I hired a couple friends to perform zoom concerts for private online parties. I hope to do this on a monthly basis. It helps the artists make a little money and utilize their talents. It provides respite for the audience. I wish more of my friends would take advantage of my invitations to participate. I love seeing my friends and family in the zoom event, reminding me we are still connected.
I am part of a weekly creative group is so important to my self-care. A group of creative friends meet every Sunday on Zoom and, if we are inclined, share something we create based on a prompt. We take turns giving the group a subject. I usually write something. In fact, this piece was written for my group. I am proud of the thought that went into my weekly writing. I also learned how to make a slide show and to make a short movie with editing. More importantly, it is a weekly way to maintain contact with people who are important and who I could easily neglect.
I work out at least a couple times a week at home. I also cook at home. I think it give health benefits, gives me a useful skill, and challenges me due to my lack of experience. I dance at home. I walk my stairs more than necessary. I take walks. I need to take good care of this body. I’m stuck with it and it took care of me for a long time when I neglected it.
I try to remember to give gratitude. In the psych class, we learned about taking an annoyance and making it a positive. When I get spam on my computer or a robo-call, I think of something that is a gift and offer a silent gratitude. The annoyances become prompts and reminders to give thanks. I have a great life. Life is short and I don’t want to waste any more time living in anger than necessary. Gratitude and inventories of my blessings help me combat those looming demons.
Along the same lines, I pray every night before going to sleep. I have been doing this since I was a child. I always pray that I recognize and utilize my gifts and skills to make the world a better place. Tikkun olam. Repair the world. I want the world to be a better place because I was here. I can’t make a big contribution, but I can make many small efforts.
I often have music playing in my kitchen and, don’t tell anyone, but I sometimes sing along. When I sing, I remind myself that I can breathe deeply. I try to smell things from coffee to body wash to remind myself that I still have my sense of smell. I need to regularly prove to myself that I probably don’t have Covid.

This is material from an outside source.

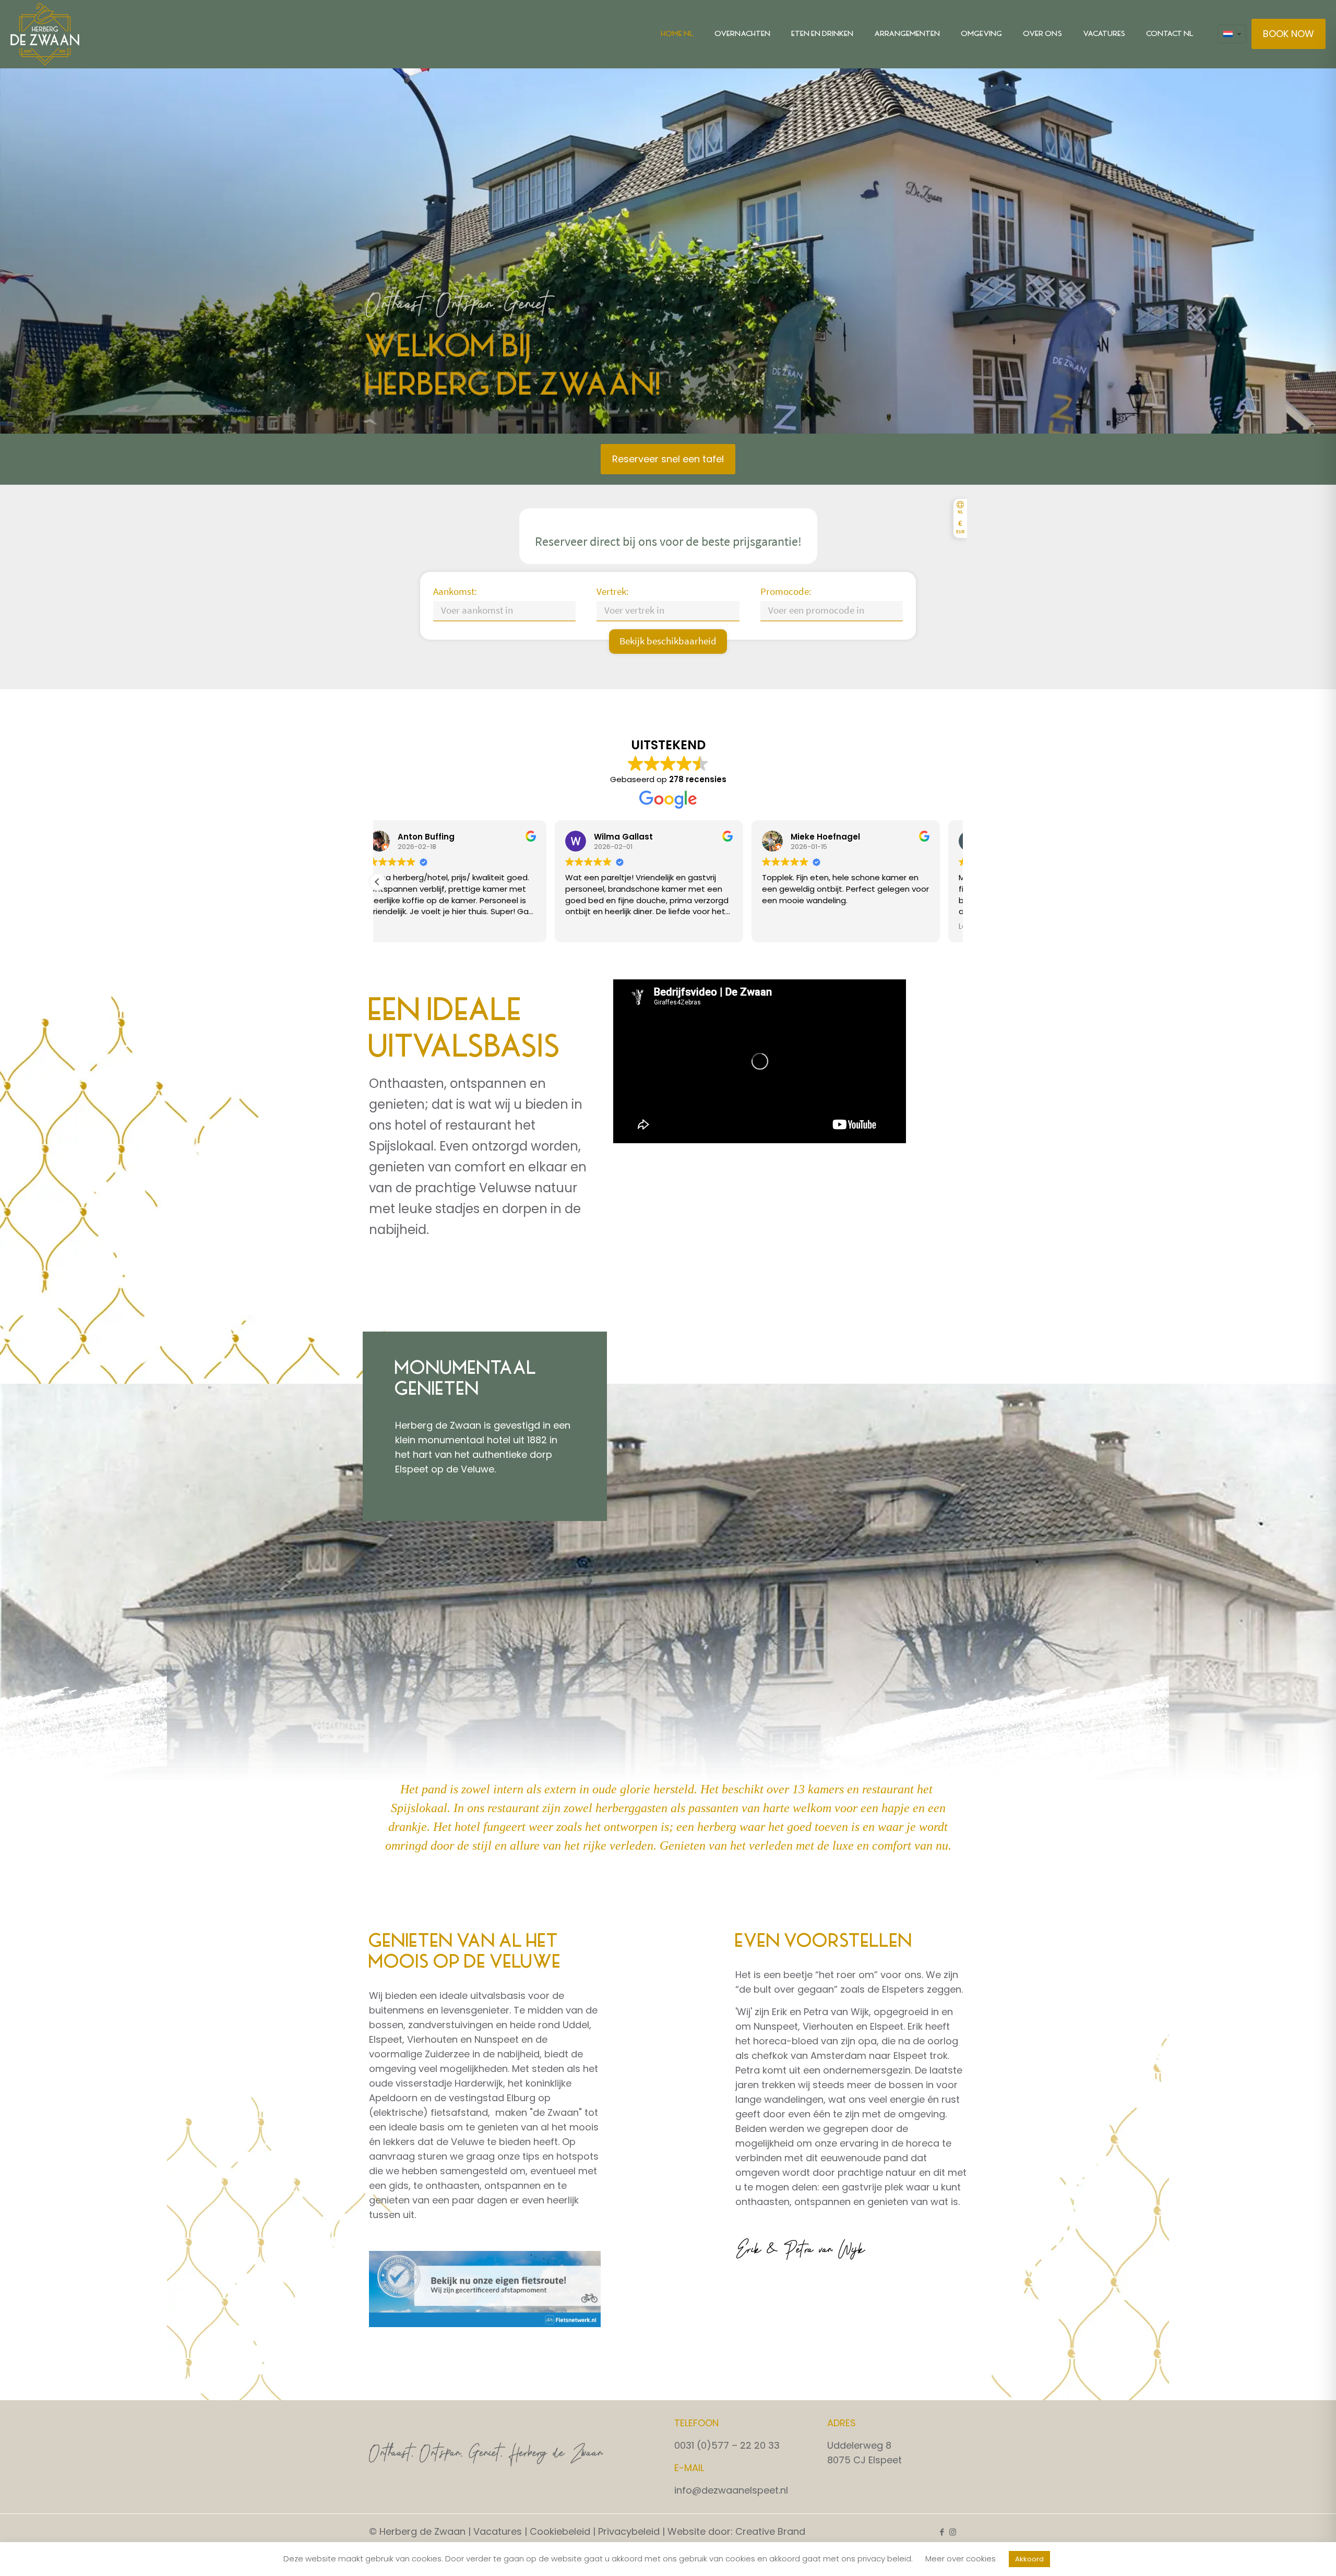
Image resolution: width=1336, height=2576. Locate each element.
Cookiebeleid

Writing things like this piece is also therapeutic for me. When I’m writing, my mind stays focused. Thinking of things to say is rewarding, especially when I have new thoughts and connections. It feels like I am getting to know myself better, and remembering how I got to where I am makes me feel like I have accomplished some things. Normally, I live in the future. Remembering the past, especially friends and family who are no longer with us, and writing about them, lets me pay tribute to those who should be honored. When I’m done writing, I feel like I am in the present. A lot of my anxiety about the future dissipates, at least for a while.
Finally, I periodically call someone. Sometimes a phone connection can me more healing than a text social media contact. The phone calls are meant to benefit the person on the other end of the phone, but they often help me feel better.
Let’s all take care of ourselves and help others. Once the pandemic is over, we will create new “normal” for ourselves. Hopefully, we will all be better in some way when the darkness passes. That will be part of my new nightly prayers.